Each line of the data below that carries the word "size" needs to be copied.

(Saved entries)
----------------
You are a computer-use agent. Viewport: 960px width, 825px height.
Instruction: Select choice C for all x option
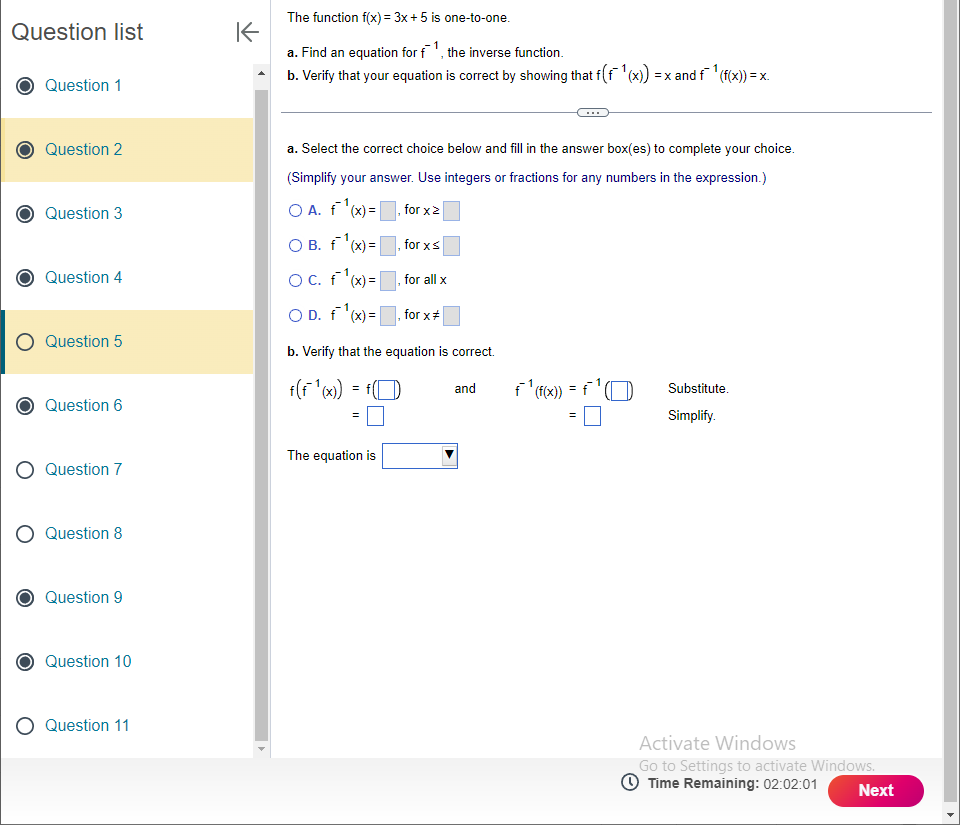point(295,280)
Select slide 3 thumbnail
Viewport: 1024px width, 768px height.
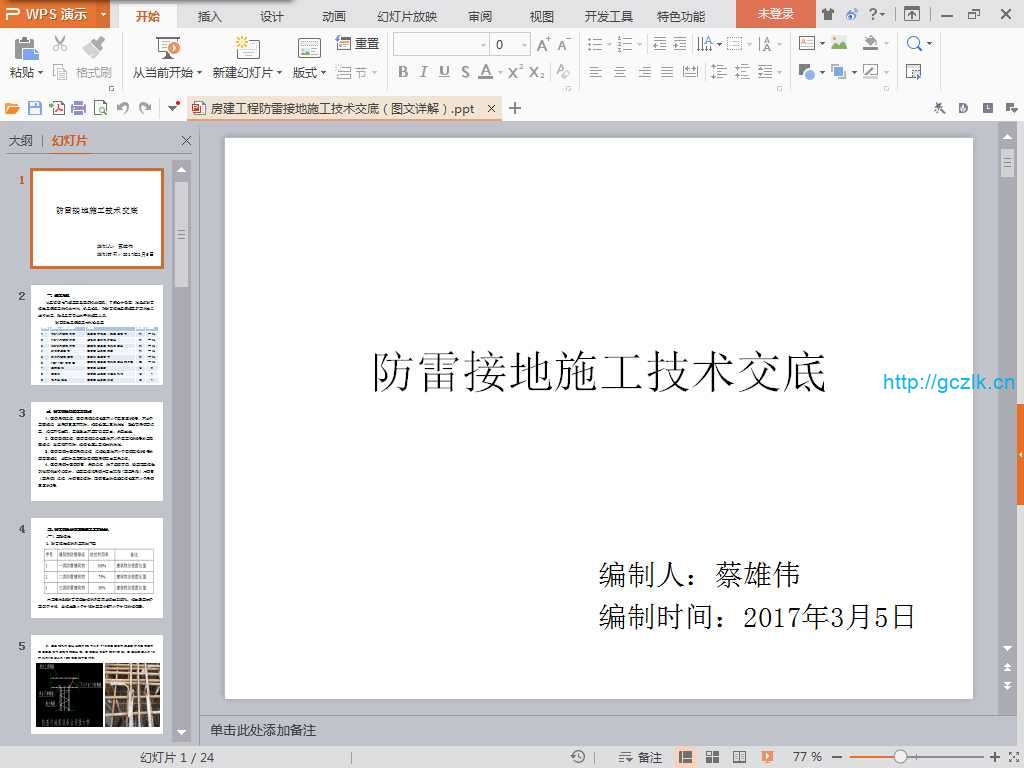click(x=97, y=452)

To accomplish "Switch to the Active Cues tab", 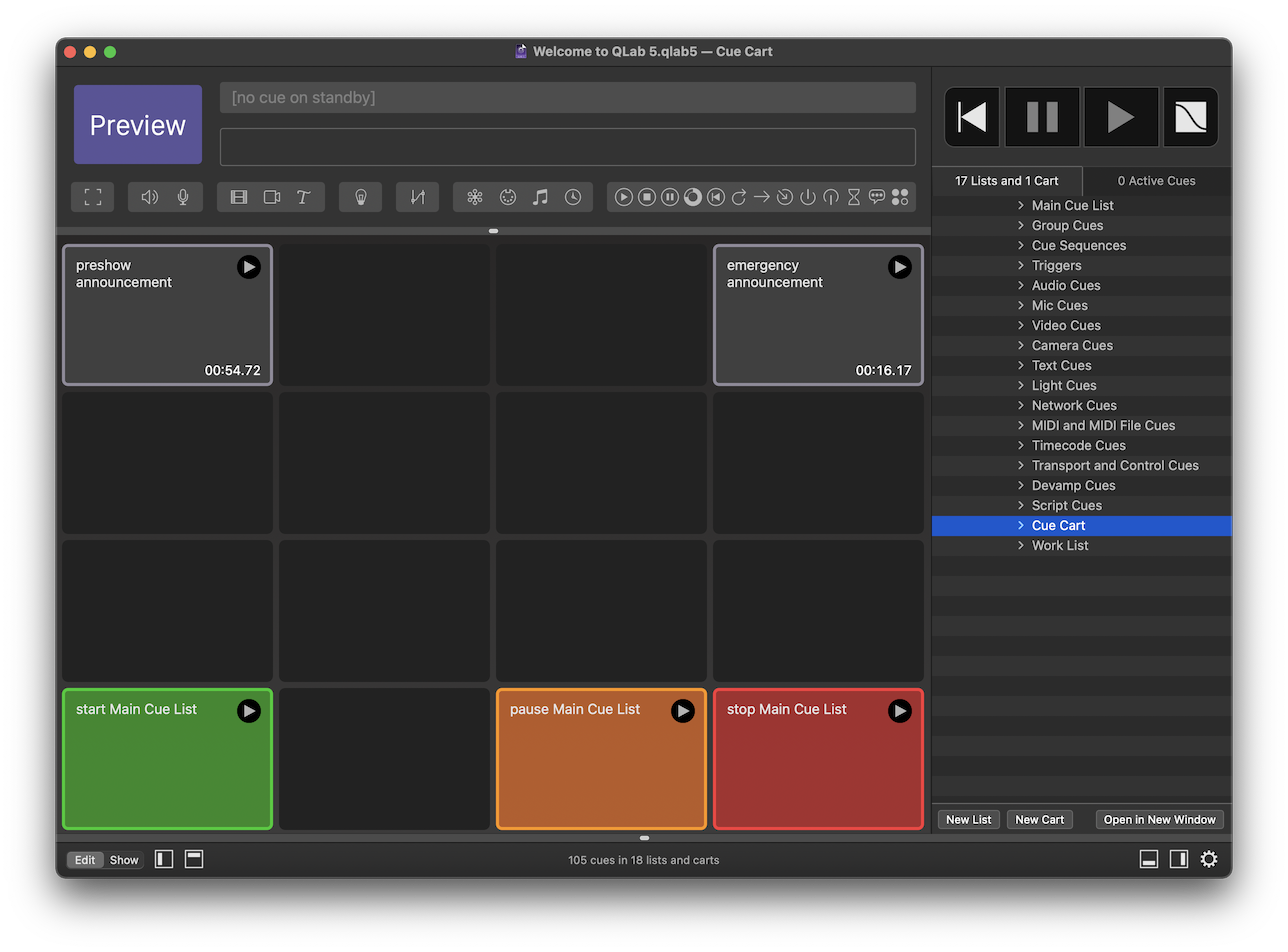I will coord(1156,181).
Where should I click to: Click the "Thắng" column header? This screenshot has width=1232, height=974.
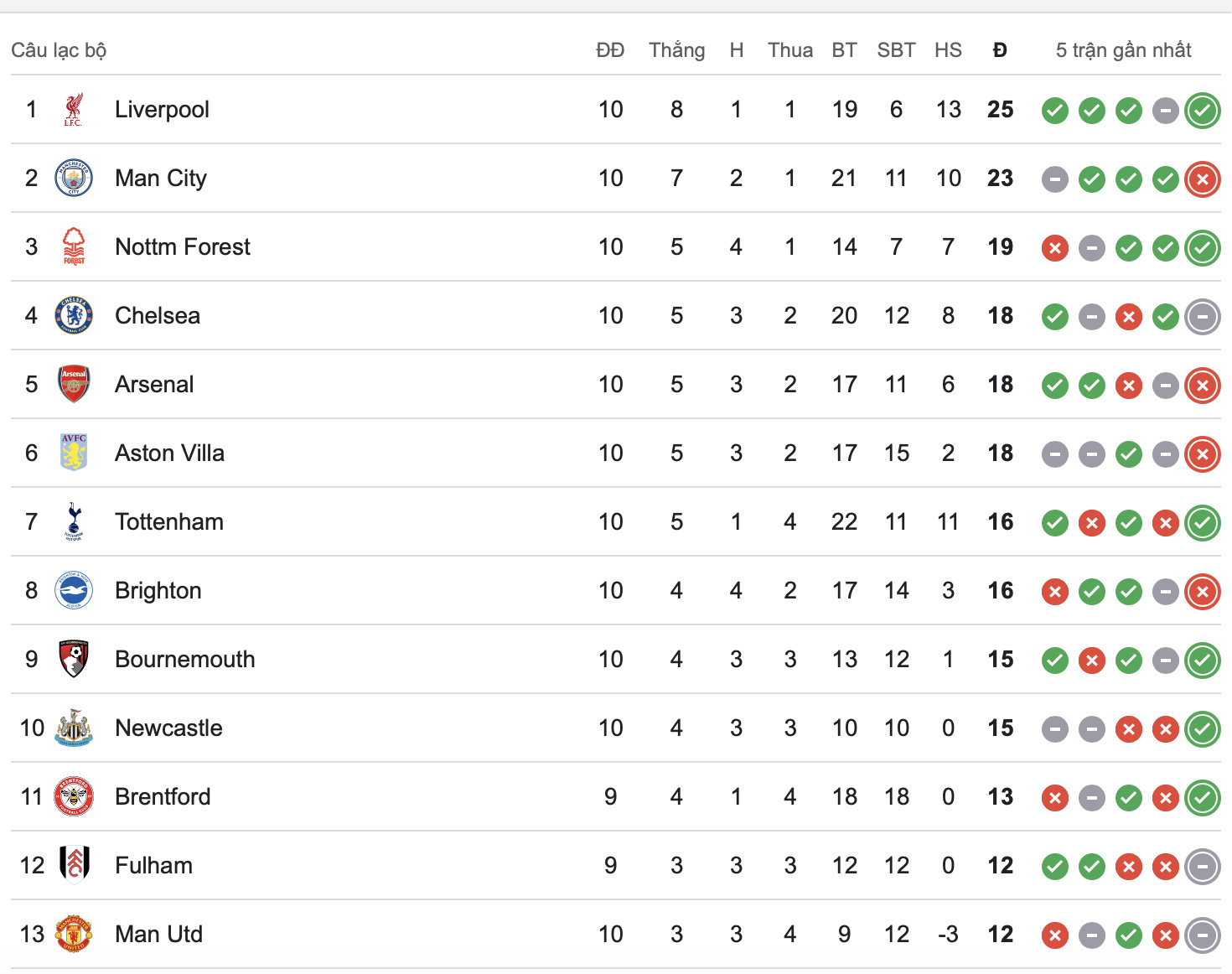(676, 50)
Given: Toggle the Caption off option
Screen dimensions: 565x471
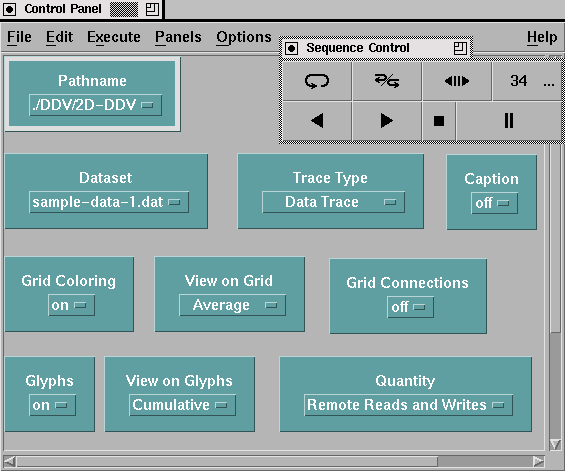Looking at the screenshot, I should 494,203.
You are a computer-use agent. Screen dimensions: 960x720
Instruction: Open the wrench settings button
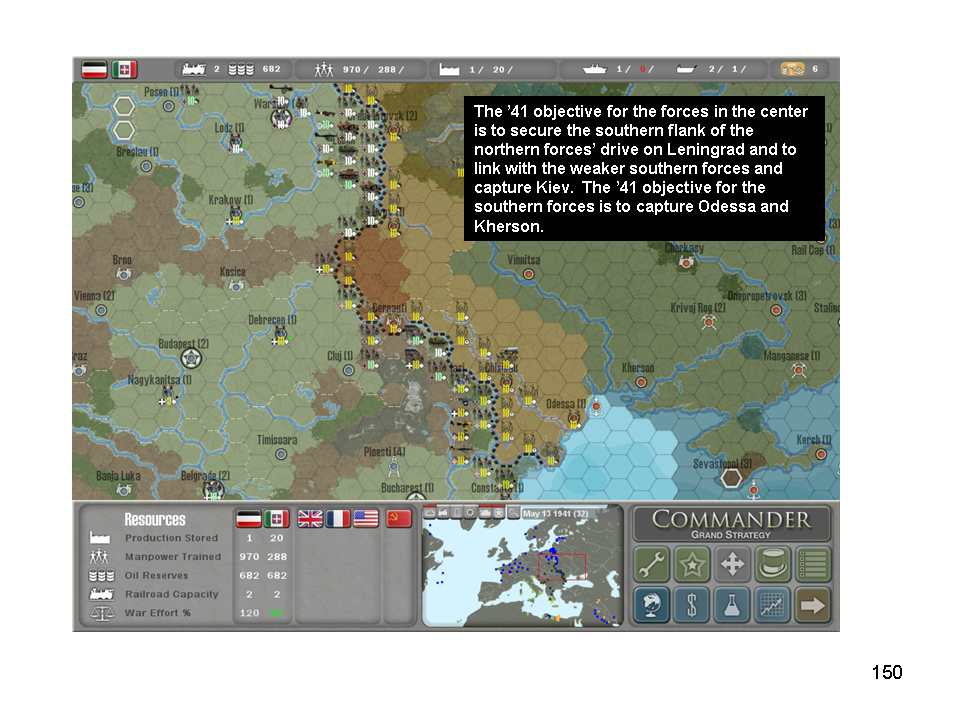[651, 565]
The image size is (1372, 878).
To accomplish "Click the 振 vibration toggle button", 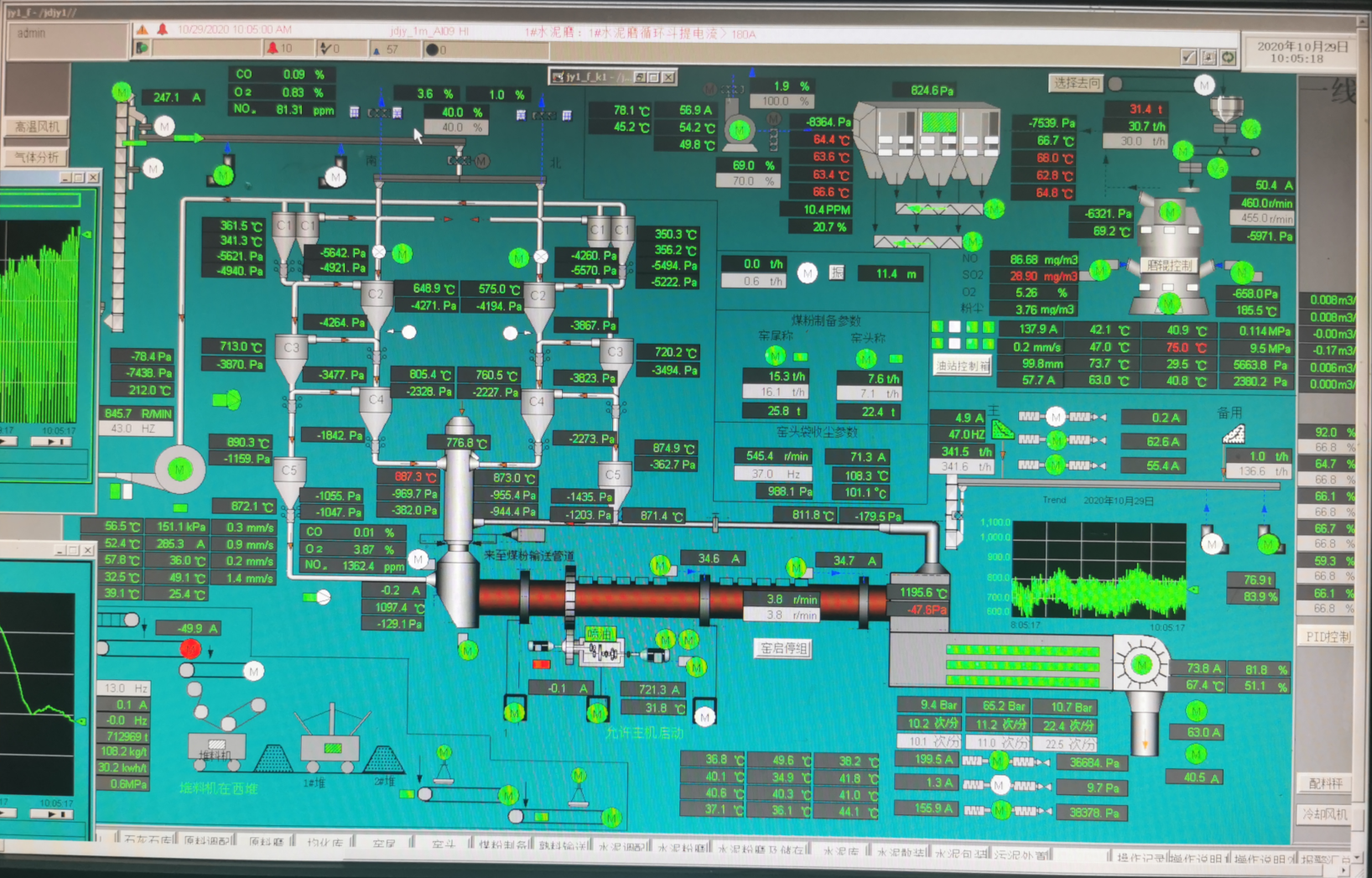I will click(837, 273).
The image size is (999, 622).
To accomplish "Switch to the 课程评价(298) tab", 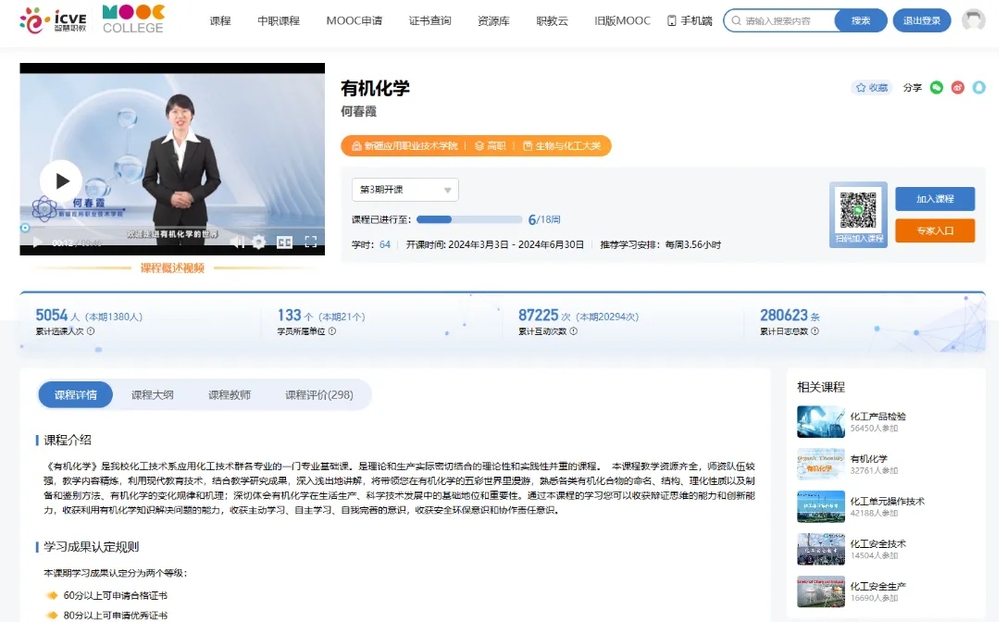I will pos(319,395).
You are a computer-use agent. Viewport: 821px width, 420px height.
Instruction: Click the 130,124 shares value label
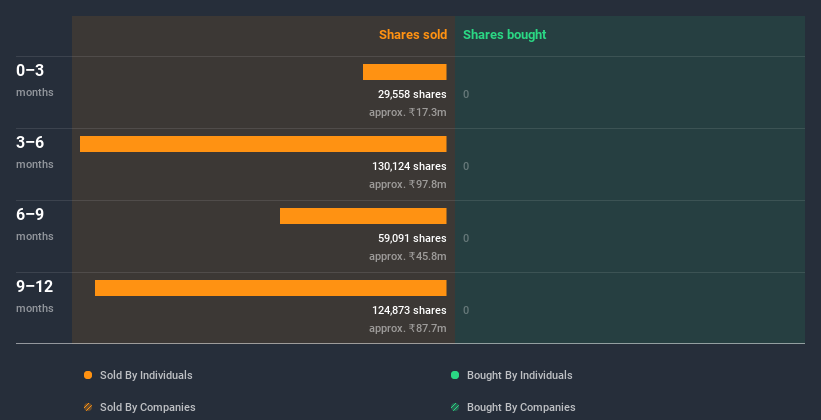tap(409, 167)
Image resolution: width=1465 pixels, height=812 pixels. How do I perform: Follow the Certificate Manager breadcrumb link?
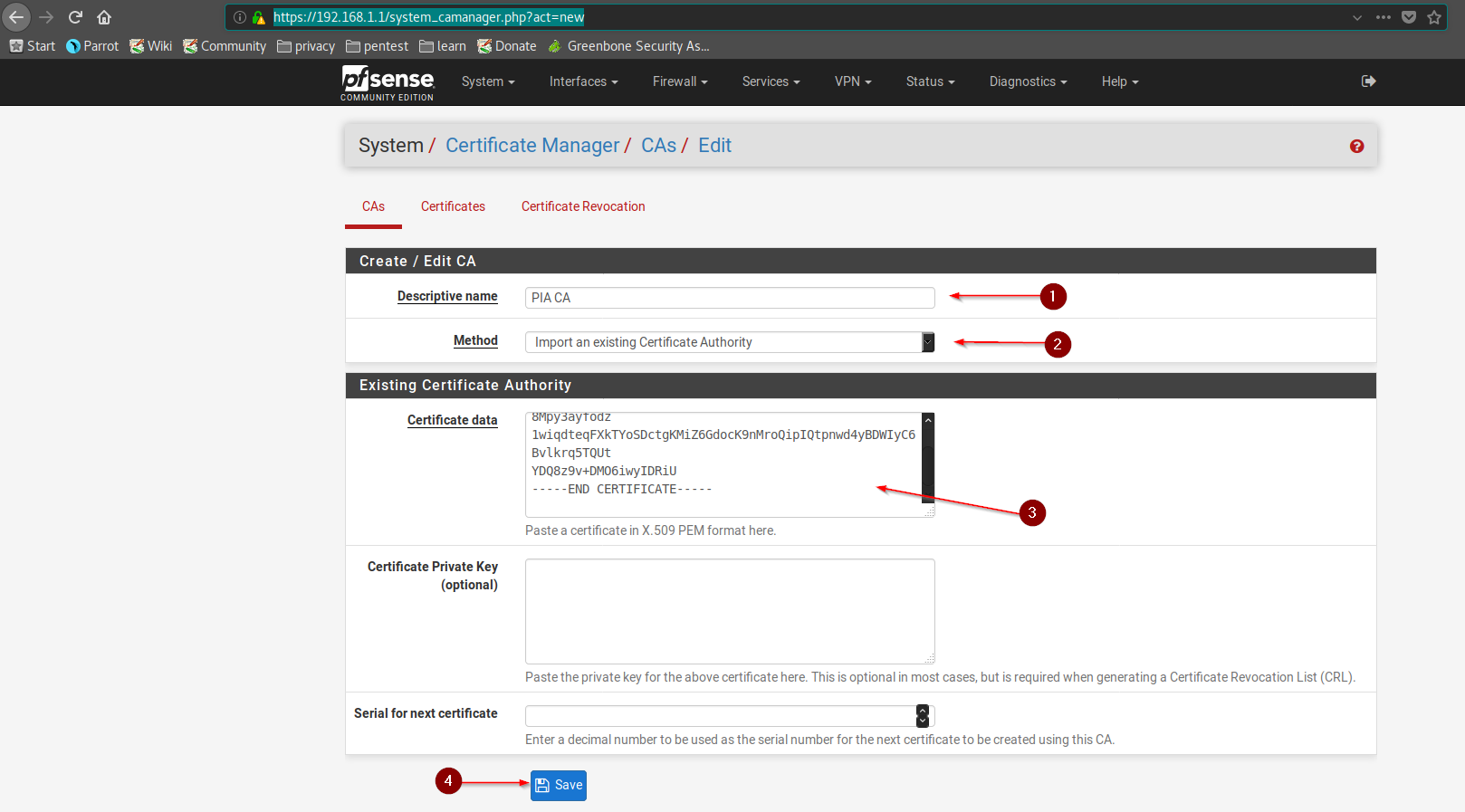pyautogui.click(x=532, y=146)
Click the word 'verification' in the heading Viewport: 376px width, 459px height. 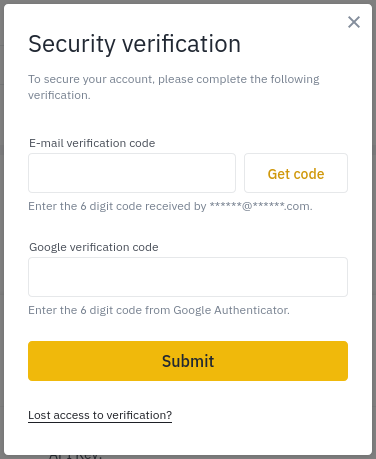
----------------
Exercise response.
The image size is (1372, 878).
The image size is (999, 622).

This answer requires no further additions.